Work to be completed - Between the line containing "The image size is (868, 394)." and the line containing "is (560, 754)." lies a run of lines; give that run again exactly, with both of those lines, and nothing else from the entries below.

Data excerpts -
........
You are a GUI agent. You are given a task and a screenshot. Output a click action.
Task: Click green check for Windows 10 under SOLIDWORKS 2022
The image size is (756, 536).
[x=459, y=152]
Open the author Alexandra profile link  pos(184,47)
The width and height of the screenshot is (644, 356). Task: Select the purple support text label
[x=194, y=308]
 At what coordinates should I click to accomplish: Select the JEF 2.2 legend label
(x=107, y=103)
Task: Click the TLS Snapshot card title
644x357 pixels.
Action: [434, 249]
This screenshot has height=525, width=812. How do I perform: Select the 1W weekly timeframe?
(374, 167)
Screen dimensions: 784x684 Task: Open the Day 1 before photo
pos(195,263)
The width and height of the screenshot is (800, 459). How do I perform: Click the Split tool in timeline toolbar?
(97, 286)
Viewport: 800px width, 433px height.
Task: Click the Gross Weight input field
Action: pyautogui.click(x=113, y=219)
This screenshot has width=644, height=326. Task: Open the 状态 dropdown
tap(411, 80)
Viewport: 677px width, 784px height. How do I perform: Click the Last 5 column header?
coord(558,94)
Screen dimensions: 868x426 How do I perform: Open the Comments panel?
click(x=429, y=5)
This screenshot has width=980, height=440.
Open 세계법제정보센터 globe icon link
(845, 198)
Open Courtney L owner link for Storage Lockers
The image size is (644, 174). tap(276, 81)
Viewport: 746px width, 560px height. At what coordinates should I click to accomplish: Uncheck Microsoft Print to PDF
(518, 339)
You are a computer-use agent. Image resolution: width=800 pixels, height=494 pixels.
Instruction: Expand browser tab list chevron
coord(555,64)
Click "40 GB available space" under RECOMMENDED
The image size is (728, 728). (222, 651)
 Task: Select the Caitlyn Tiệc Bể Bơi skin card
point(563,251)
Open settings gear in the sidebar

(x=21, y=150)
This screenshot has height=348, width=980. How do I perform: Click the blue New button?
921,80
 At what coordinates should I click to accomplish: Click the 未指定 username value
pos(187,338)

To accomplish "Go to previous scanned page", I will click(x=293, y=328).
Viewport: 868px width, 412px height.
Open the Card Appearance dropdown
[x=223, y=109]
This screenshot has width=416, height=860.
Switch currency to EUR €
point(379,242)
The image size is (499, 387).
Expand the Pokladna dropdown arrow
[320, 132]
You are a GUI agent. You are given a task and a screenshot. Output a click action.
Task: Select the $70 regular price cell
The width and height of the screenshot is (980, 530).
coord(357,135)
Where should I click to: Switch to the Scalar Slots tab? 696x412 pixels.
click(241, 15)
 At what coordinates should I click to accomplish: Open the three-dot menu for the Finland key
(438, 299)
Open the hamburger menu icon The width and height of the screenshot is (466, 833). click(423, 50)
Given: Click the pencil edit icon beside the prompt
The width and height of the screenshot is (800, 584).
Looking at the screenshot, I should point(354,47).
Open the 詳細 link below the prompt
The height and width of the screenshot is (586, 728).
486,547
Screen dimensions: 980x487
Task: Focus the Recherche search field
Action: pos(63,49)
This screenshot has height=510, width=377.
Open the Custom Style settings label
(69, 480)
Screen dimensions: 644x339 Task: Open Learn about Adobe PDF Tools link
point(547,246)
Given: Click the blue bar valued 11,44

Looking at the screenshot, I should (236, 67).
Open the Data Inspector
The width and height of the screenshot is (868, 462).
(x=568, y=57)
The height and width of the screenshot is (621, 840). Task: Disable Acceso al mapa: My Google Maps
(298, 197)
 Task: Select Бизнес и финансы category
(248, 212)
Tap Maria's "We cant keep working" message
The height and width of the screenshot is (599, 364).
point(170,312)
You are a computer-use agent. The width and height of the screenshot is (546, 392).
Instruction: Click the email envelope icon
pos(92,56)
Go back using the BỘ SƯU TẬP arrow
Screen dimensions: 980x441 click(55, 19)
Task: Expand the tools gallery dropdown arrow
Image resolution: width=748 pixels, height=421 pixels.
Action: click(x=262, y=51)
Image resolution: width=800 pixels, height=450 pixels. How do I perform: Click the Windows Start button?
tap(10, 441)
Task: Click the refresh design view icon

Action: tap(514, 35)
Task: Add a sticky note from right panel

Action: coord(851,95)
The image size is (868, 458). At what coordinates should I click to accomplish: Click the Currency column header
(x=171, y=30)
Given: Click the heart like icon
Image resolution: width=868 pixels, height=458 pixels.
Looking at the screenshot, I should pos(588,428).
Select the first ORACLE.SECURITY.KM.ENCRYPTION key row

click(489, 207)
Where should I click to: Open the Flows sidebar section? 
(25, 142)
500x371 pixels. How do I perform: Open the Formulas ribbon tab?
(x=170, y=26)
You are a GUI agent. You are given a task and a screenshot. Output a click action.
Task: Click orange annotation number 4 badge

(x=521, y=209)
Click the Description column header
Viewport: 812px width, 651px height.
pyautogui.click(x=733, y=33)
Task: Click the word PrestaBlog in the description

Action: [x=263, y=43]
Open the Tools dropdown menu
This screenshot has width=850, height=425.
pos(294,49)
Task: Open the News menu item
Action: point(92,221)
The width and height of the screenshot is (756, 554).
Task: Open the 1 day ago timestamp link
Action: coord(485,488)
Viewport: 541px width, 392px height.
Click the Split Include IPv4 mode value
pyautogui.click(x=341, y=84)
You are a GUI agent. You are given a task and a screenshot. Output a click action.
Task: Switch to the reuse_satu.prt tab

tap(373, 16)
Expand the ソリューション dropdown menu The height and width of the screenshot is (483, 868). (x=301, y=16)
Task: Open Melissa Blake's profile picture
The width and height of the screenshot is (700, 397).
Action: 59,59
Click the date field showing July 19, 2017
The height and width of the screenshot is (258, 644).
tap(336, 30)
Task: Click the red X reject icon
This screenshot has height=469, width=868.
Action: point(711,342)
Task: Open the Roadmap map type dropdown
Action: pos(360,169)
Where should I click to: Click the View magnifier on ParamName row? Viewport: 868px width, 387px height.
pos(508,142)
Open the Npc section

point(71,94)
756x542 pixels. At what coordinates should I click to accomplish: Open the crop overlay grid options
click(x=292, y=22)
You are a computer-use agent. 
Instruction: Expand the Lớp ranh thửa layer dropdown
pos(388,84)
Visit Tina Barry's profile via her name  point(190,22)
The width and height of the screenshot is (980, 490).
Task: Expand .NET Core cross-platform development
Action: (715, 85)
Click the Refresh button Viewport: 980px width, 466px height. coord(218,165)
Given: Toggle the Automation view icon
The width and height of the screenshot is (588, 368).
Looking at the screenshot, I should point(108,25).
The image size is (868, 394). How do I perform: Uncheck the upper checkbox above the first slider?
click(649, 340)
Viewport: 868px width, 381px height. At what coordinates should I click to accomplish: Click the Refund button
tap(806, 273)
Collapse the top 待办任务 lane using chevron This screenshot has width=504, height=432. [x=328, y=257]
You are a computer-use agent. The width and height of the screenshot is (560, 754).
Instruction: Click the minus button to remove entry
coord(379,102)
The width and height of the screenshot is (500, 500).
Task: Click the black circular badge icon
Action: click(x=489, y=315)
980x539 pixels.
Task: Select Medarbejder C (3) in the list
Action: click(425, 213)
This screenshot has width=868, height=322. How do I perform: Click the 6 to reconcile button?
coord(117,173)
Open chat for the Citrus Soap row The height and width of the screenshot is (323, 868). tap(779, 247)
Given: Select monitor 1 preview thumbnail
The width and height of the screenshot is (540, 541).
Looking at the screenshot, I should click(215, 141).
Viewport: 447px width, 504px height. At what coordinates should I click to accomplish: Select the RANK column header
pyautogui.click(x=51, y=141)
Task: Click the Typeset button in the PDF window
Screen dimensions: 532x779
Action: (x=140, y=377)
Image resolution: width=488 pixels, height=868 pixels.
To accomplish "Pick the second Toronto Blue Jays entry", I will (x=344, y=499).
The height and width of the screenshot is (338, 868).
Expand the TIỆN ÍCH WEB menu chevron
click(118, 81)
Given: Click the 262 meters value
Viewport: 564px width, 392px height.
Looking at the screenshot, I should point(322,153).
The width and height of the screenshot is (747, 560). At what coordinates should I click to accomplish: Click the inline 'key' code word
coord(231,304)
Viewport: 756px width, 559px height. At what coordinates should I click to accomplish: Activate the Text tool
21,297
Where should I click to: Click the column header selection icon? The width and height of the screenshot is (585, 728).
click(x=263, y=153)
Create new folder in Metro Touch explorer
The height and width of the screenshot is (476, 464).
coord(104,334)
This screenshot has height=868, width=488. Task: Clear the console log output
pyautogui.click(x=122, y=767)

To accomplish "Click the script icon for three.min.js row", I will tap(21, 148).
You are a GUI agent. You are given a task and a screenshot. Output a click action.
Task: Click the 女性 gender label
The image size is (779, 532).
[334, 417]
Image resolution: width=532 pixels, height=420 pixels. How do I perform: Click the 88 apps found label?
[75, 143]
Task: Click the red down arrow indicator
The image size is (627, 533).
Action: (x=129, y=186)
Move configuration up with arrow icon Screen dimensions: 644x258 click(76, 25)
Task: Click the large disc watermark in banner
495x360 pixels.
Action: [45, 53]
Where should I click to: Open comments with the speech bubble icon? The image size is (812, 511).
........
Result for this exercise -
The image size is (868, 394). How do I perform: Uncheck the upper checkbox above the first slider?
click(649, 340)
Viewport: 868px width, 381px height. At what coordinates should I click to accomplish: Click the Refund button
tap(806, 273)
Collapse the top 待办任务 lane using chevron This screenshot has width=504, height=432. [x=328, y=257]
You are a computer-use agent. The width and height of the screenshot is (560, 754).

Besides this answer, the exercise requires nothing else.